▸ ACTIVITY
Each line holding the string "Adventstreff" is to be copied from the data.

▸ GIVEN ENTRIES
......

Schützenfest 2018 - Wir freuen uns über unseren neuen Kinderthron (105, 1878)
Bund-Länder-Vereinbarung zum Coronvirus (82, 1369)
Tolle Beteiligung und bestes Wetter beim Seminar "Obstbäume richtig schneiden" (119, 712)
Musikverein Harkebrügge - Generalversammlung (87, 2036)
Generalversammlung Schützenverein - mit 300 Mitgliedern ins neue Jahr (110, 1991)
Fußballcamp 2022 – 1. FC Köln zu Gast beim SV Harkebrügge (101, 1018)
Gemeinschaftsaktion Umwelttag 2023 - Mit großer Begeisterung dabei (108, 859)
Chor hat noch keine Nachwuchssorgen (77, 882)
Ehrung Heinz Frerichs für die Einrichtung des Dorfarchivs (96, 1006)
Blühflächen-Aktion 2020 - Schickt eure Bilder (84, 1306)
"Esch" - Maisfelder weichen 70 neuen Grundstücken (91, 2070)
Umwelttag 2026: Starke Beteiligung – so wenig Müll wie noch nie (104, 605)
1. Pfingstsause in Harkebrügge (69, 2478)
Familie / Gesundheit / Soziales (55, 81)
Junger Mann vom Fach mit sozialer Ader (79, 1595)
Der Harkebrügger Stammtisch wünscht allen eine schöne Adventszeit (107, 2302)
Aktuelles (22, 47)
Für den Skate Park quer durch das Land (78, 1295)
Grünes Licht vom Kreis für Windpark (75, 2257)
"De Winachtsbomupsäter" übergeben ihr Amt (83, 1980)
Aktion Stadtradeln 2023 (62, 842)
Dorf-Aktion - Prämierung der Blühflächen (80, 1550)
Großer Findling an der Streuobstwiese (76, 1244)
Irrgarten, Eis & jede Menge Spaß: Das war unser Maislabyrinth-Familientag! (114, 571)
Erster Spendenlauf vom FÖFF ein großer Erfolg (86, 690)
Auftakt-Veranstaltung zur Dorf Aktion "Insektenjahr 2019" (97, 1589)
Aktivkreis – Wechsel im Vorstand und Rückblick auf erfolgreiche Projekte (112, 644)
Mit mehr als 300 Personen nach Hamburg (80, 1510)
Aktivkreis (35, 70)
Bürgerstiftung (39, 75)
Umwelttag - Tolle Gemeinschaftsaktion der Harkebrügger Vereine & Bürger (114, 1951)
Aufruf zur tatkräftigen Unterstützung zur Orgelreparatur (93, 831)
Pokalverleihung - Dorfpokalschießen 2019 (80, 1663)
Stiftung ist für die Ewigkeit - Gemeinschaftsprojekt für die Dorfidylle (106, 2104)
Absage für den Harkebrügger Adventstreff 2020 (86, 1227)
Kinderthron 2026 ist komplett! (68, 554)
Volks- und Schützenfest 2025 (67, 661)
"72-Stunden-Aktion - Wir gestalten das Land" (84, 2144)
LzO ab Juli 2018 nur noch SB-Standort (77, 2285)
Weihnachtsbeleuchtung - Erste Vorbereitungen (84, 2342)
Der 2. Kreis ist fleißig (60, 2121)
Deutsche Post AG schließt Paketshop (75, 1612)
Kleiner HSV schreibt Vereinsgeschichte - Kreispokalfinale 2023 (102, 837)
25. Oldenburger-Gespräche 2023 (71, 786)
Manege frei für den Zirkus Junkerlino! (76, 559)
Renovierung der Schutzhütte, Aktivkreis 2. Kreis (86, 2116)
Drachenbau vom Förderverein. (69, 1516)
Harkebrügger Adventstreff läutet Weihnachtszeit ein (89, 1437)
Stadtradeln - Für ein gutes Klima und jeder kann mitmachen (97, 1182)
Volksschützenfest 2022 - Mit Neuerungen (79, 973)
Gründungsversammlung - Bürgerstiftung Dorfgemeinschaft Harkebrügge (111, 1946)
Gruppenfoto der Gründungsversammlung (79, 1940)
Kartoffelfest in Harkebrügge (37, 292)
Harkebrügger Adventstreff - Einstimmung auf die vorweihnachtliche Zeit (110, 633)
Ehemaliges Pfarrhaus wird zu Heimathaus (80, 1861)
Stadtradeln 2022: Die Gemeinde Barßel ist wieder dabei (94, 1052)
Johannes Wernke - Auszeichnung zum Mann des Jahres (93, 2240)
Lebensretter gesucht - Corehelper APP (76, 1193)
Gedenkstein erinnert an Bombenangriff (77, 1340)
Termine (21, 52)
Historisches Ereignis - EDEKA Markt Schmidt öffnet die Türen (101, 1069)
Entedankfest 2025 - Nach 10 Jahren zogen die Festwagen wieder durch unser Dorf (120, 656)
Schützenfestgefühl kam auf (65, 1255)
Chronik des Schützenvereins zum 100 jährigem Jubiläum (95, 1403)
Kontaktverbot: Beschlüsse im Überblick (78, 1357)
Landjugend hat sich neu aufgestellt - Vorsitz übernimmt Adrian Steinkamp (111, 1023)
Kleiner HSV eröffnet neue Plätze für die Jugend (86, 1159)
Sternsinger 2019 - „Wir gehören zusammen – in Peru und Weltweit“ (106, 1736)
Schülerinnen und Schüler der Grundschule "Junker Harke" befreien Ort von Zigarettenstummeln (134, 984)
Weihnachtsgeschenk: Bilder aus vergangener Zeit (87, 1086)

......

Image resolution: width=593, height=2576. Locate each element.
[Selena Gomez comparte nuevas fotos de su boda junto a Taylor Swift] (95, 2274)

......

▸ WRITTEN SOLUTION
Absage für den Harkebrügger Adventstreff 2020 (86, 1227)
Harkebrügger Adventstreff läutet Weihnachtszeit ein (89, 1437)
Harkebrügger Adventstreff - Einstimmung auf die vorweihnachtliche Zeit (110, 633)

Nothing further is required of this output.